** AIM OF THE TASK **
Pick out every line below that contains the word "resolution", and copy each one.

** PROVIDED DATA **
+++
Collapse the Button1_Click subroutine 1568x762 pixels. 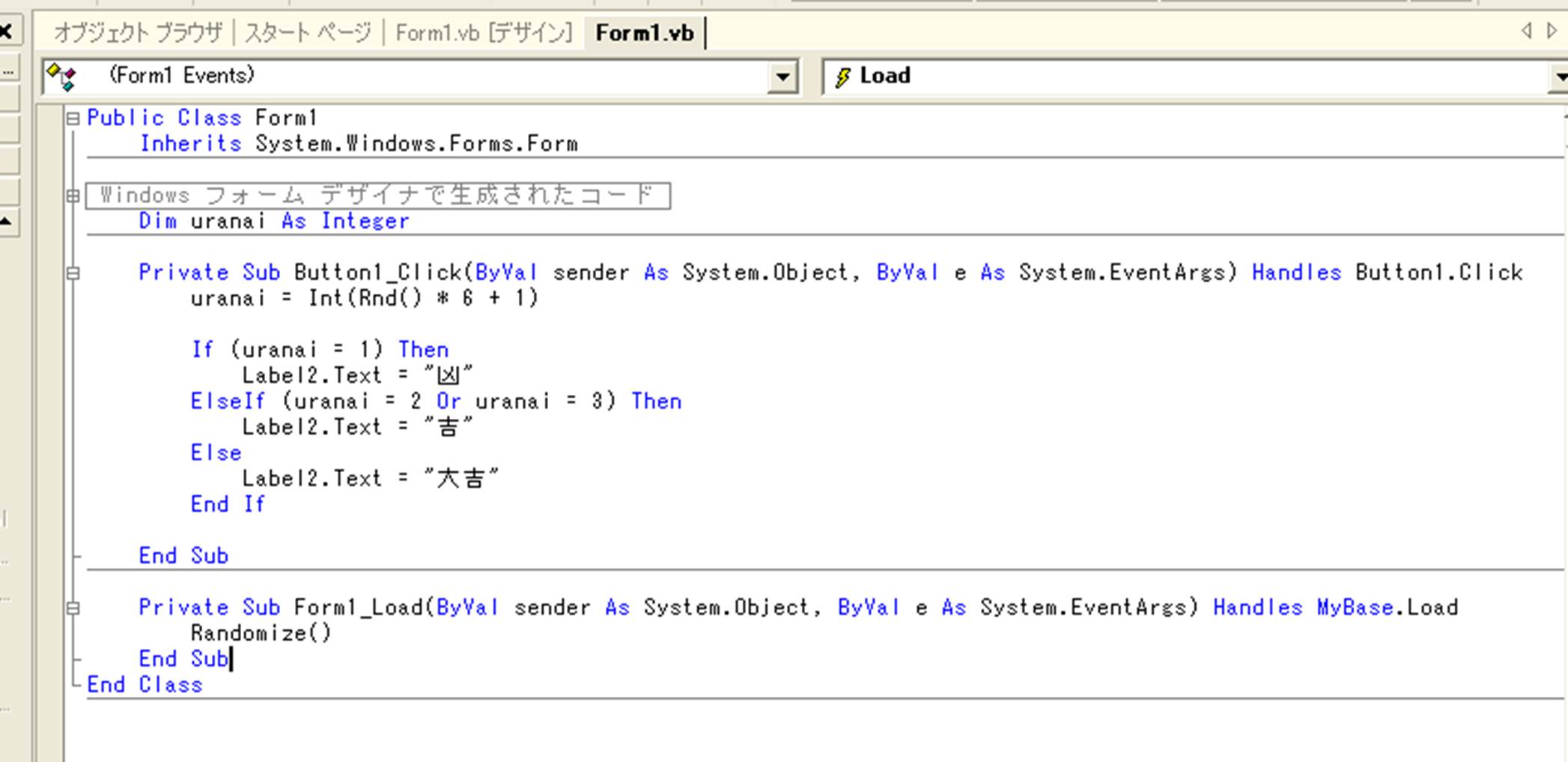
+++
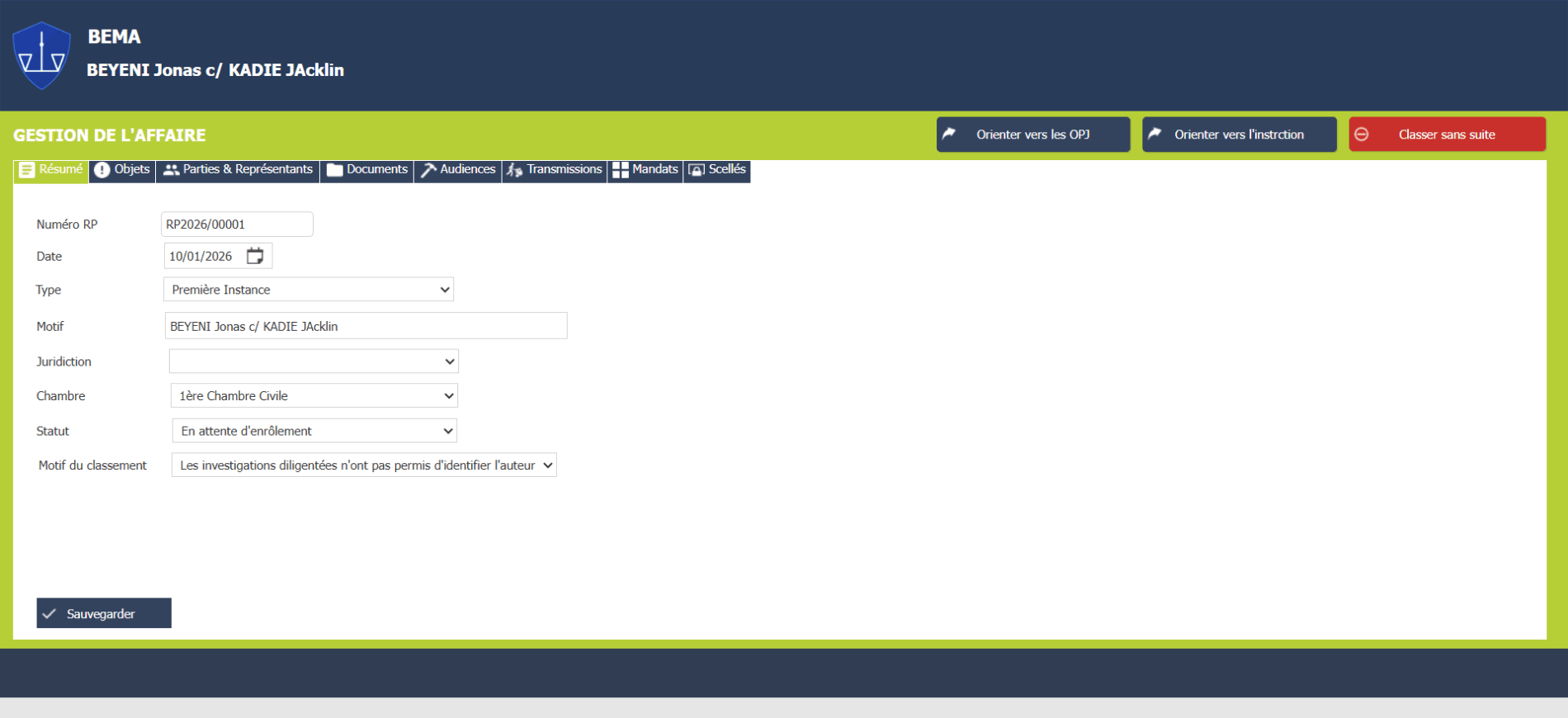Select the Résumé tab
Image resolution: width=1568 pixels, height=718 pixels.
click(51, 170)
+++
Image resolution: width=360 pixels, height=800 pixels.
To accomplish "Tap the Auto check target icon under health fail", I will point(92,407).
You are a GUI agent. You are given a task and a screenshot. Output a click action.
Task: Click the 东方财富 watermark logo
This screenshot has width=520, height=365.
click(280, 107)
+++
** OUTPUT OF THE TASK **
Image resolution: width=1568 pixels, height=718 pixels.
Image resolution: width=360 pixels, height=800 pixels.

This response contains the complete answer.